Newbee so maybe strange question. In my enviroments Kafka is used and the main reason for this is the ability to temporaly queue data. This functionality is (now) available in logstash.
So simple question, can we remove kafka?
I understand that you can also look at this the “micro service way” and still favor a spit in manipulation fase and a data director fase, but a container/logstash/volume looks to me the optimum solution?
Please comment. KR Henk
Can you give context on this? Kafka and Logstash are two completely different tools with completely different use cases.
What is the functionality that you say that Logstash have now?

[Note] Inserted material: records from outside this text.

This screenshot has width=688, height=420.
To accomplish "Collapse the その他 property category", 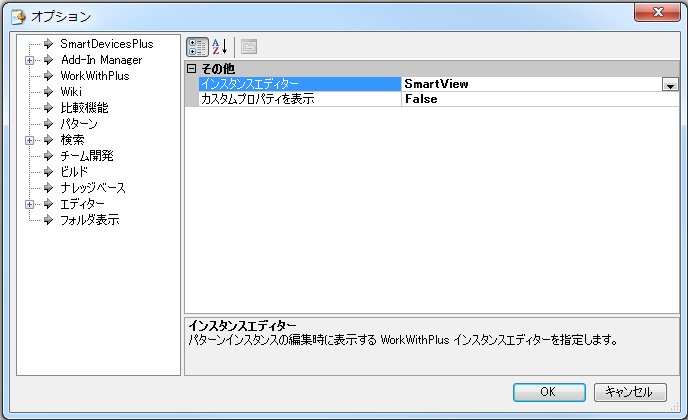I will 192,68.
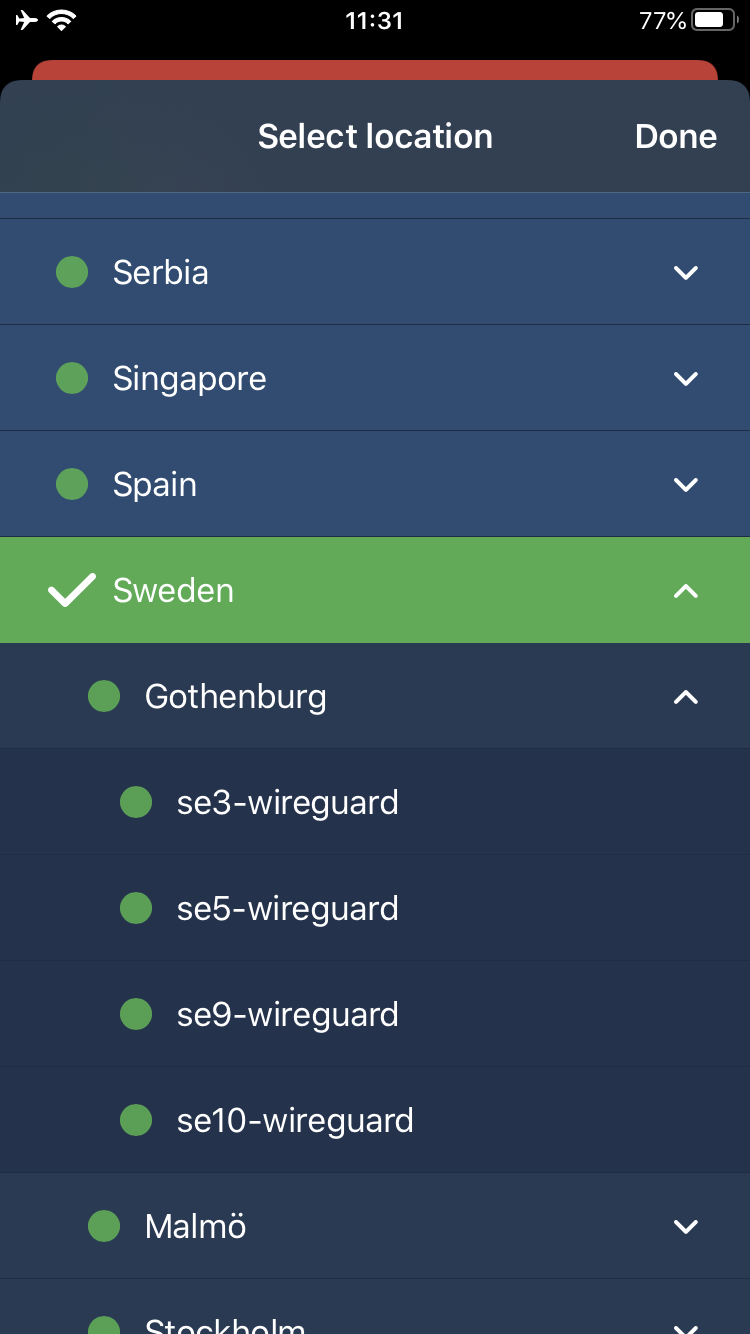Tap the green status dot beside Serbia
The width and height of the screenshot is (750, 1334).
(72, 272)
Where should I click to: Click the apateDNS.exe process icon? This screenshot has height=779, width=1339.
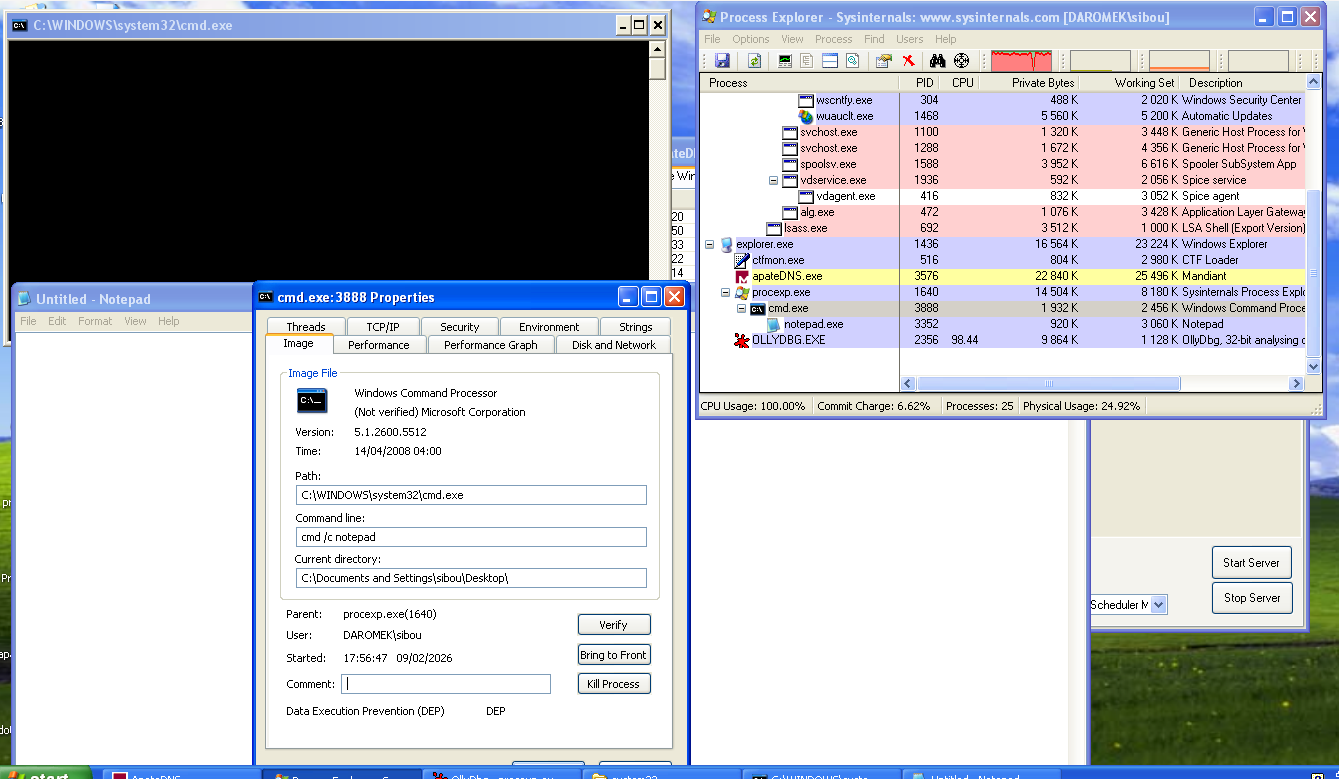pyautogui.click(x=741, y=276)
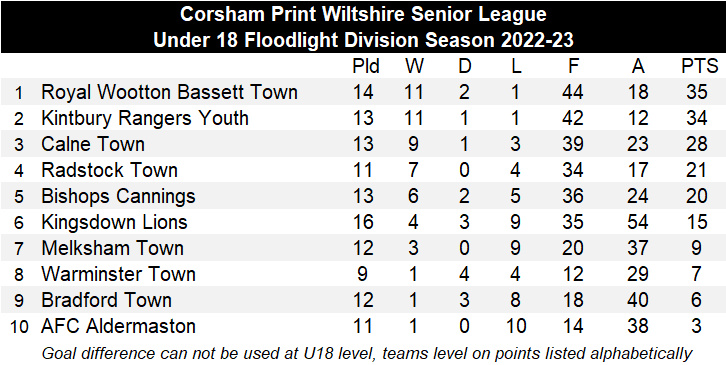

if you are running a large enterprise data ingestion/aggregation system, then an Event Bus like Kafka is highly recommended. Some reasons include
- the downstream systems like Logstash/elastic or other 3rd party system may need restarting or updates frequently. This means you may loose data from UDP/TCP/streaming systems
- Event Bus (kafka) acts as buffering layer and smoothes the data into Elastic or downstream systems. The "velocity" & "veracity" of data is made much better using Event Bus
- Other systems can get the data from Kafka without bothering your team
- lot other reasons too
Overall it depends on the design/architecture of your platform and how much data resiliency you require
The big difference is that the persistent queue functionality in Logstash is specific to each node and does not run in clustered mode. If you lose a node you may therefore lose data. Kafka however supports running in clustered node and losing a node does generally not lead to data loss, and is therefore generally more resilient.